After living overseas with her family in Turkey, Tsh’s return to the US was startling.  Her life in Turkey included milk delivered to her door, full days with friends without planning it or checking the time, and walking to the local store when she needed one more ingredient for dinner.  Now, back in the US, she couldn’t believe how hectic people’s lives were and the expectations that were immediately placed on her to jump back in, enroll her kids in extracurriculars, and schedule every moment of her day.

Having just returned myself from some time in the Dominican Republic, I immediately related. I went seven days without my cell phone and I never even missed it!  I didn’t once wish I could text, tweet, e-mail, or even blog about my time – I was fully present!  So how is it that landing in the Miami airport saw me pulling out my iphone, powering it up, and tackling 300 e-mails before I landed back in my home city of Tampa? How could I keep that fully alive feeling in my busy Tampa life?

What if we took back the control?  What if we dictated our own expectations and allotted our own time?  What if we stopped letting everyone else tell us what we need on our plate?

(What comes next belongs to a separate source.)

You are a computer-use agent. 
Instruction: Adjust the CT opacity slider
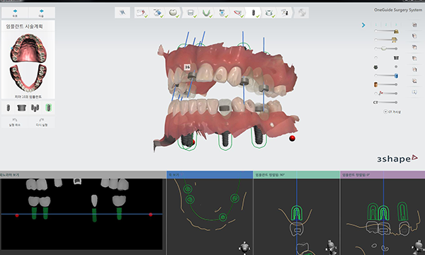tap(387, 102)
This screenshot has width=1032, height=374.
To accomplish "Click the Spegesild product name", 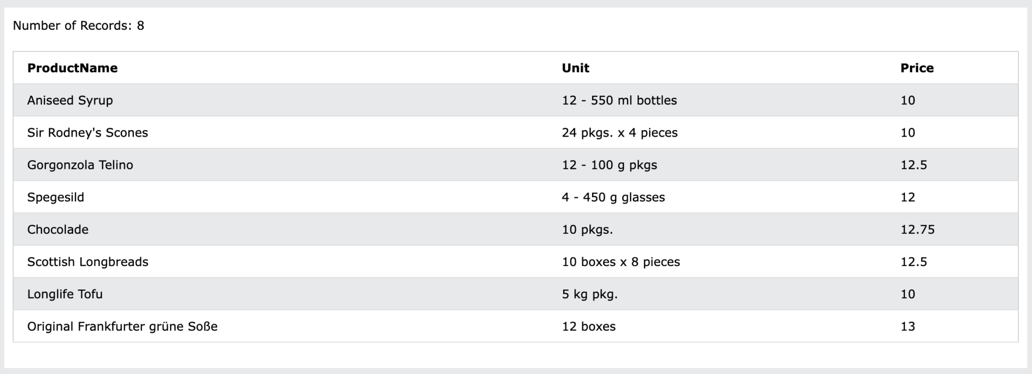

I loved reading as Tsh asked these questions and contrasted the simplicity of life overseas with the chaos of our American lives.  Personally, I would have enjoyed it if she spent more time on was ‘how to’ of living more intentionally simplistic. While she did address that towards the end of the book it was the section I was hungriest for and I thought it got the least attention.  I was hoping for more of a guide to simple living and this book was geared more towards why we should want to simplify and stories about her own experiences.

Notes from a Blue Bike was termed ‘part memoir, part travelogue, and part practical guide’.  This is a perfect description. I loved her talk about travel and how intentionally she planned for taking her family (or sometimes just her husband) to explore new lands. I share this love of travel and I always appreciate those who don’t make time or money an excuse.

Tsh’s practical, honest approach to tackling life is refreshing and inspiring.  If you’re asking yourself if it’s possible to slow down and truly live, this is a great book to add to your summer reading list.  I will warn you though, Tsh may just stir the urge in you to live overseas – she sure did for me!